Monday, November 19, 2007

BI Siapkan Aturan Baru Giro Wajib Minimum


Meningkatnya Likuiditas Akan Menambah Beban BI

Jimbaran, Kompas - Bank Indonesia akan segera menerbitkan aturan baru soal tambahan giro wajib minimum atau GWM. Aturan GWM tersebut akan dikaitkan dengan masa jatuh tempo dana pihak ketiga atau DPK. Semakin besar porsi DPK yang berjangka panjang, persentase pengenaan GWM semakin kecil.

"Saat ini kami masih mempersiapkannya. Salah satunya yang sedang disiapkan adalah teknologi informasi dan desain pelaporan bank terkait maturity DPK sehingga kami bisa mengetahui secara persis porsinya," jelas Direktur Riset Ekonomi dan Kebijakan Moneter Bank Indonesia Made Sukada di Jimbaran, Bali, akhir pekan lalu.

Menurut Made, pihaknya belum mempunyai perhitungan final pengenaan GWM yang dikaitkan dengan maturity DPK. "Kami masih terus mengkajinya," tambah Made.

+-------+

Deskripsi Soal:
Menurut berita soal aturan giro wajib minimum di atas, apa yang terjadi pada persentase pengenaan GWM kalau porsi DPK berjangka panjang makin besar?

Data yang Diberikan:
+-------+

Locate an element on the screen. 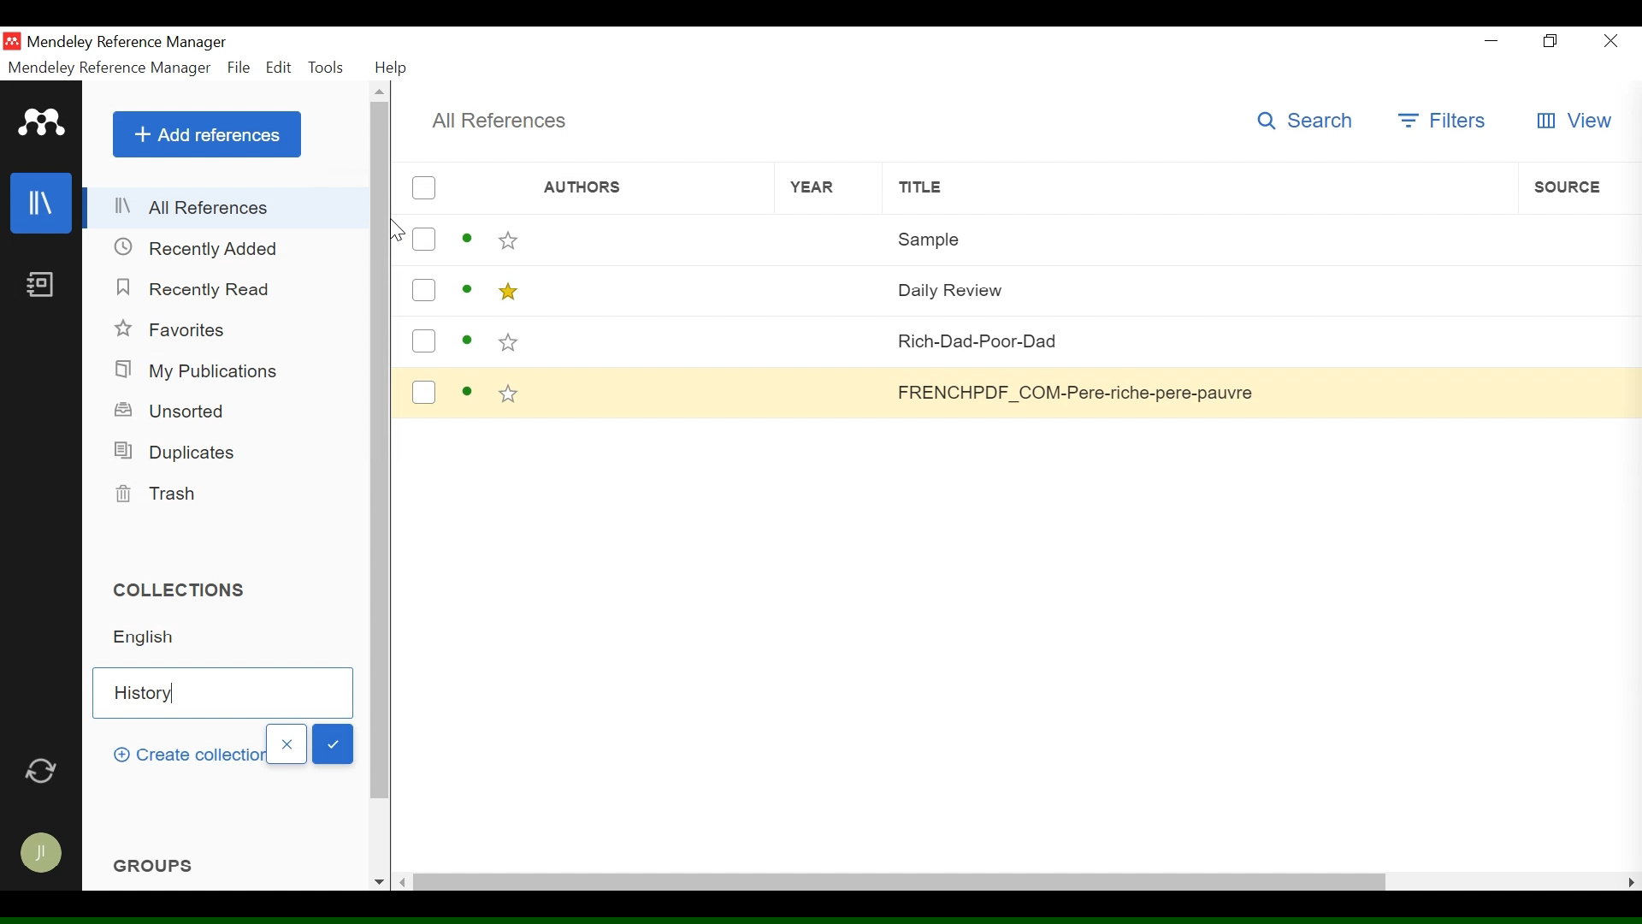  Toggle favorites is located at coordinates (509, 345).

+-------+

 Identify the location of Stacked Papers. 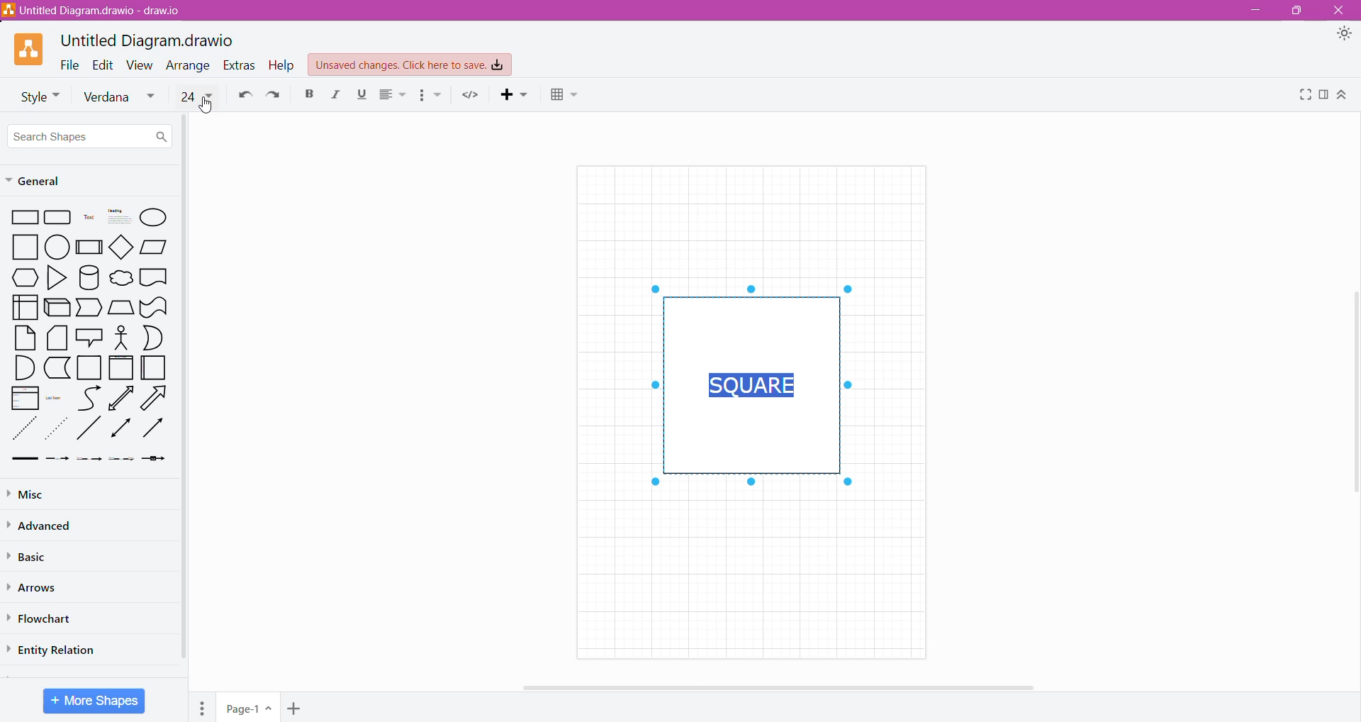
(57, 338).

+-------+

Jawaban Latihan:
Persentase pengenaan GWM semakin kecil.